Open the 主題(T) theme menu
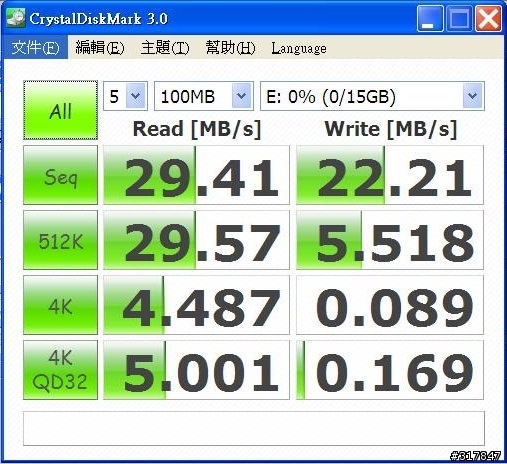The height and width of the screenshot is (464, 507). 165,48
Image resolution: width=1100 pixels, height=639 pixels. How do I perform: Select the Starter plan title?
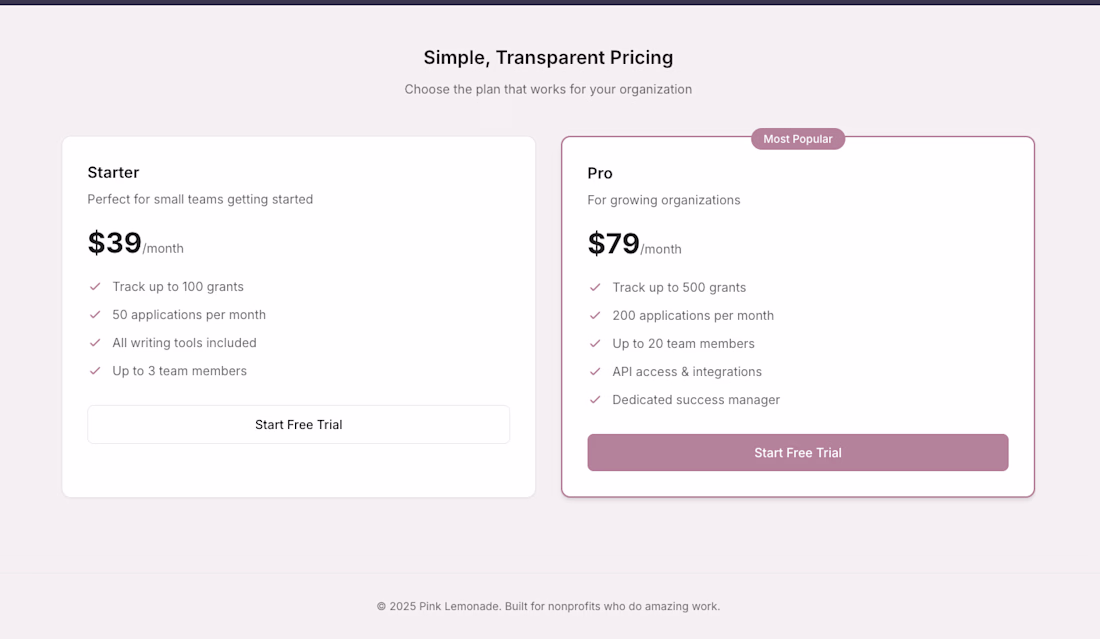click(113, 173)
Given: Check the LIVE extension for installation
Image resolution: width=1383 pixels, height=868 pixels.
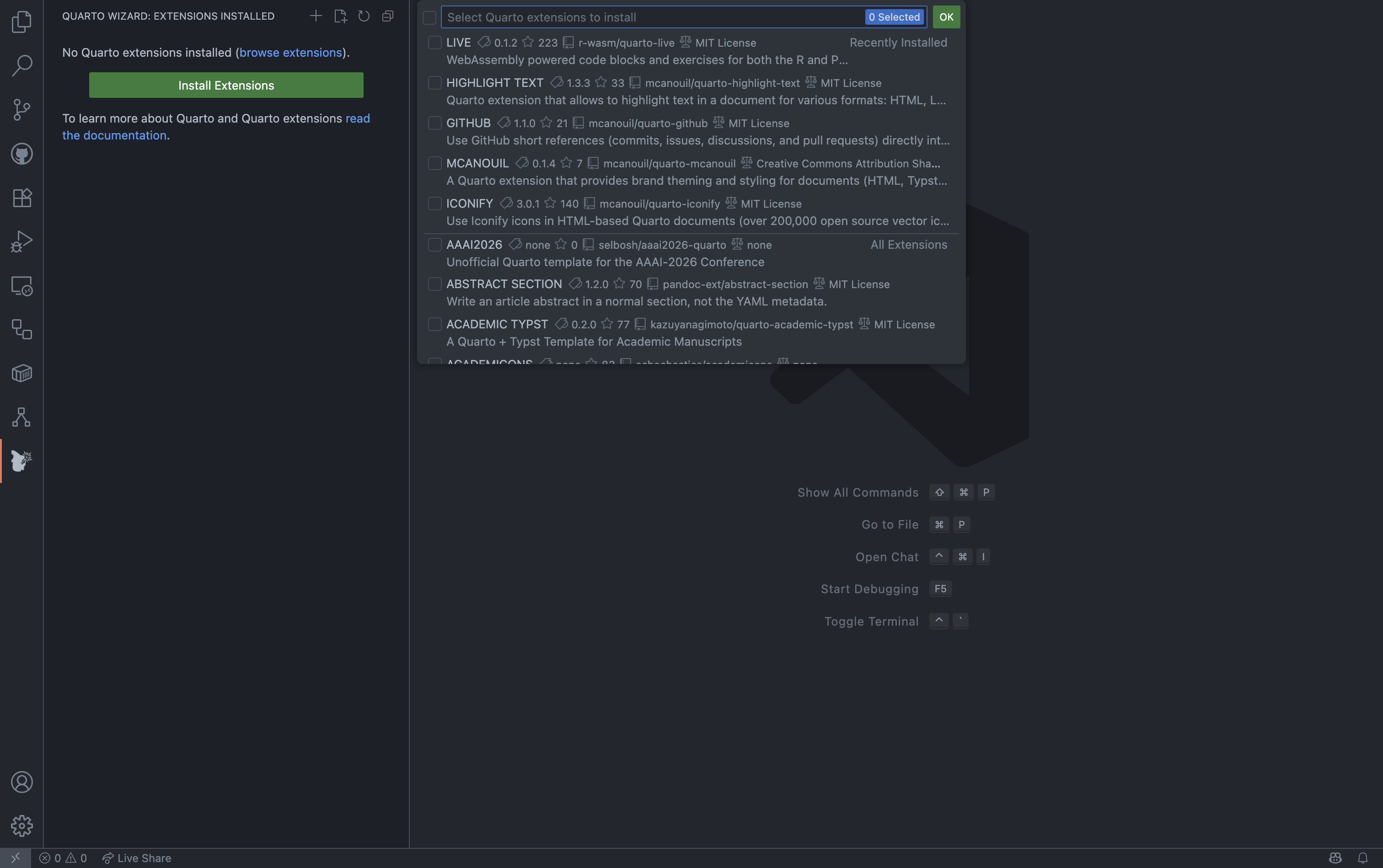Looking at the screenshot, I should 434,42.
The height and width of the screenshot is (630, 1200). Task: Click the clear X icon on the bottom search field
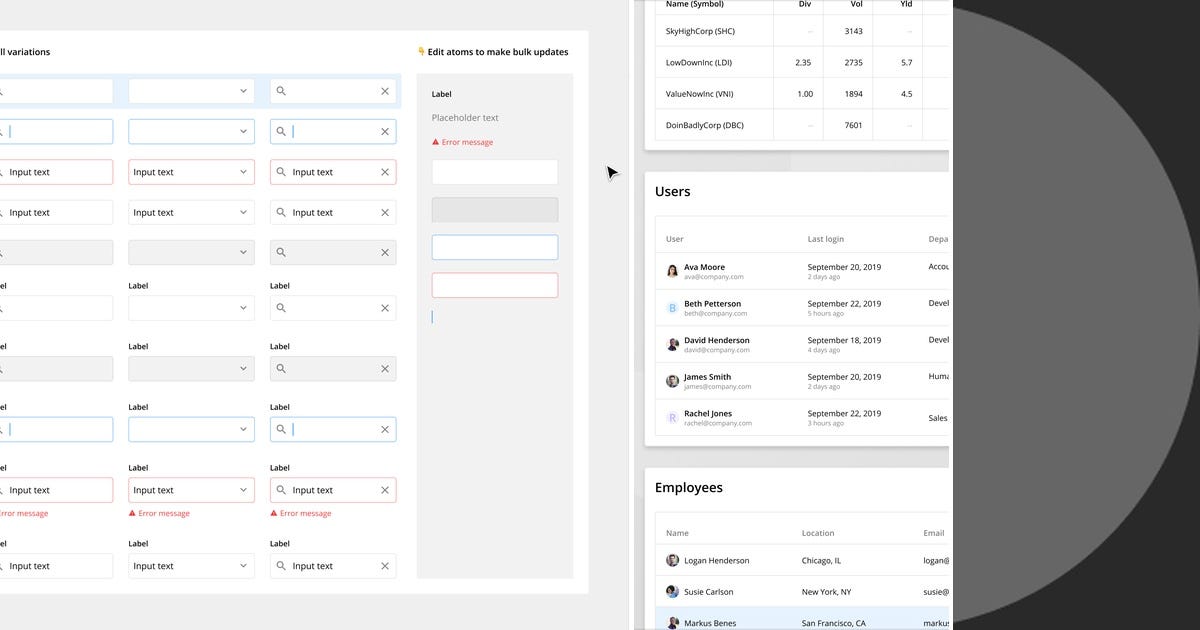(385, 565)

——

◆ Petit exercice:
Recopiez tel quel le matériel en partant de la ligne qui contient « The height and width of the screenshot is (630, 1200). » et en allant jusqu'à la fin du matériel. Laissez les images de côté dans votre réponse.

◆ Réponse à l'exercice:
The height and width of the screenshot is (630, 1200). Task: Click the clear X icon on the bottom search field
(385, 565)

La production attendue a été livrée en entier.